» What you will do:
Copy word for word the part of the records that starts with the line containing "1722x886 pixels. At" and ends with the line containing "click(x=152, y=570)", including both of those lines.

» Data shown:
----
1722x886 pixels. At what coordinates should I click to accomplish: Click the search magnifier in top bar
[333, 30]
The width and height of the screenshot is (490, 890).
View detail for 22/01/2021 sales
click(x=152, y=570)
----
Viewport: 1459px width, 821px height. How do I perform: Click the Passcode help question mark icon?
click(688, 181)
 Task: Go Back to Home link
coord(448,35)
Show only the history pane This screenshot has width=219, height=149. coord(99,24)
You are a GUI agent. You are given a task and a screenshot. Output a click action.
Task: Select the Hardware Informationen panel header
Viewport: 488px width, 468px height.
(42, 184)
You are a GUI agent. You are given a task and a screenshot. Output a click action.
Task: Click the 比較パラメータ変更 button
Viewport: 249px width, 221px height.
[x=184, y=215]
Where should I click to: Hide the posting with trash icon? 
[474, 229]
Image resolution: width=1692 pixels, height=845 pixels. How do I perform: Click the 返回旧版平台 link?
----
» Output for this exercise:
1722x886 pixels. At what coordinates should I click to accomplish: Click the search magnifier in top bar
[333, 30]
The width and height of the screenshot is (490, 890).
View detail for 22/01/2021 sales
click(x=152, y=570)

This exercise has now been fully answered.